• Supplied data:
- - - -
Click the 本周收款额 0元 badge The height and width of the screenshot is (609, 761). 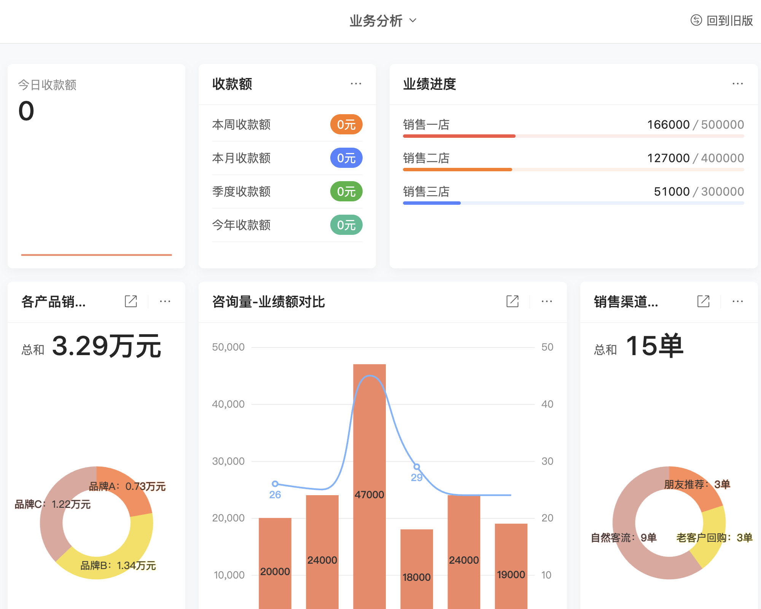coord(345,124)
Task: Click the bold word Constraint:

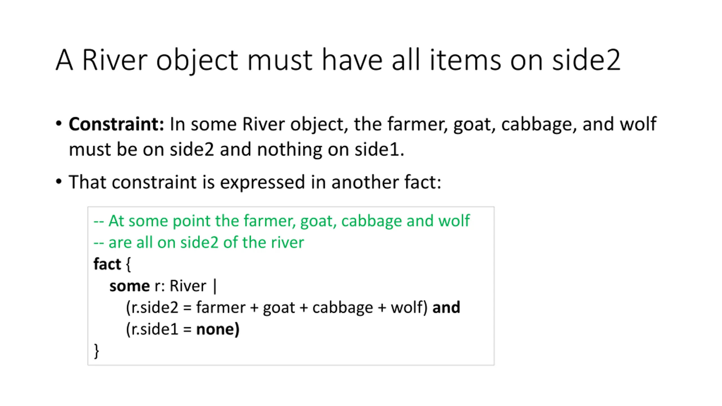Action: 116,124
- - - -
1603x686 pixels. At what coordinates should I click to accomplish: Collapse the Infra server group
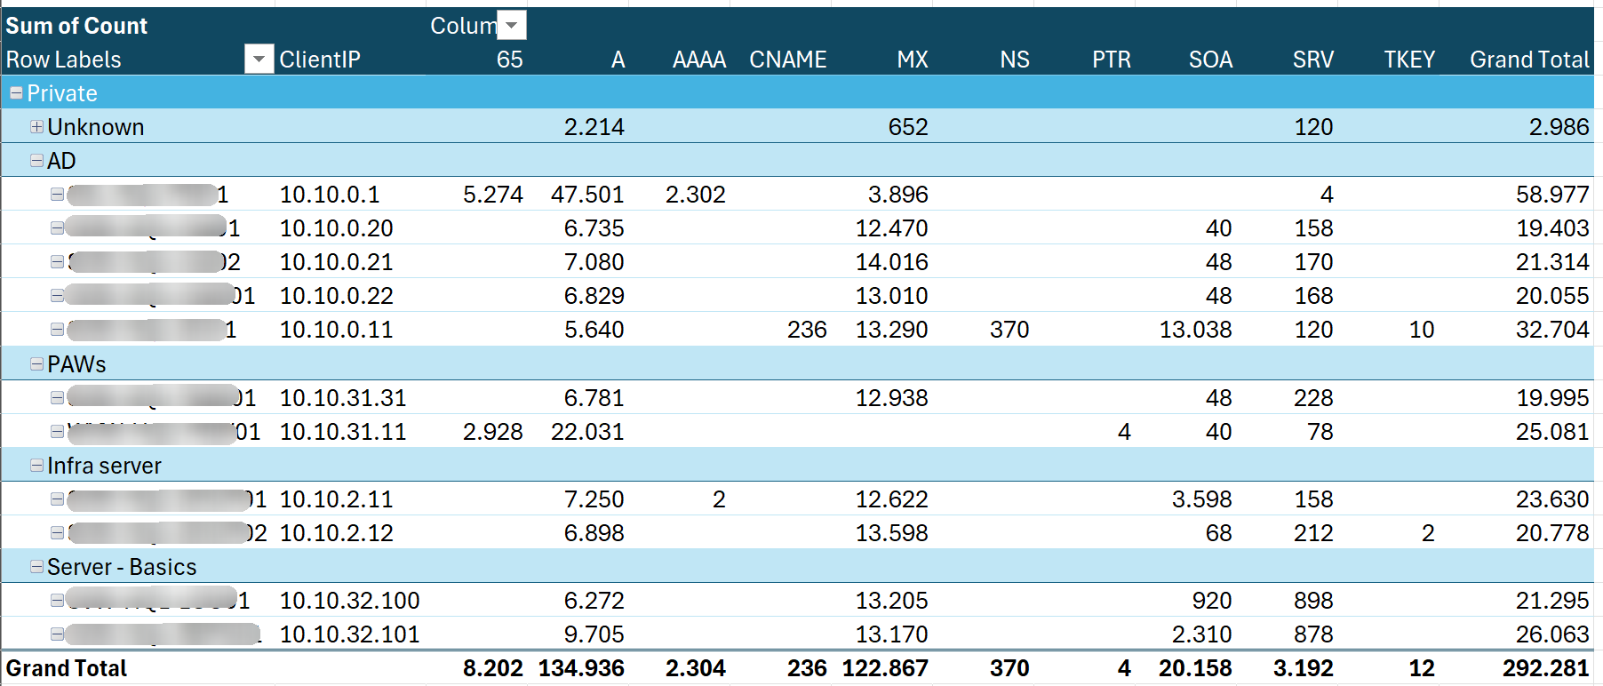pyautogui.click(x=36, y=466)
- - - -
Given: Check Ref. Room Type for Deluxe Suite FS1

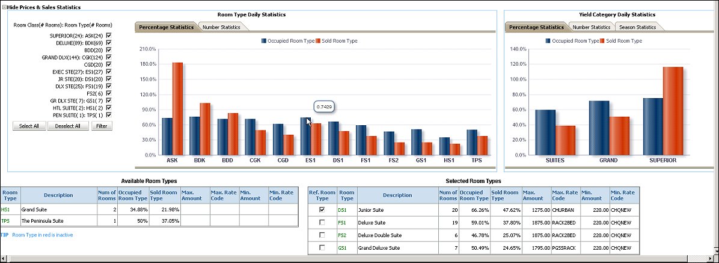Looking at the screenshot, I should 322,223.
- - - -
• Aim of the exercise:
Write out everything from the line containing "1603x686 pixels. At" down to the line containing "pyautogui.click(x=36, y=466)", both included, with the pictures left out.

• Written reply:
1603x686 pixels. At what coordinates should I click to accomplish: Collapse the Infra server group
pyautogui.click(x=36, y=466)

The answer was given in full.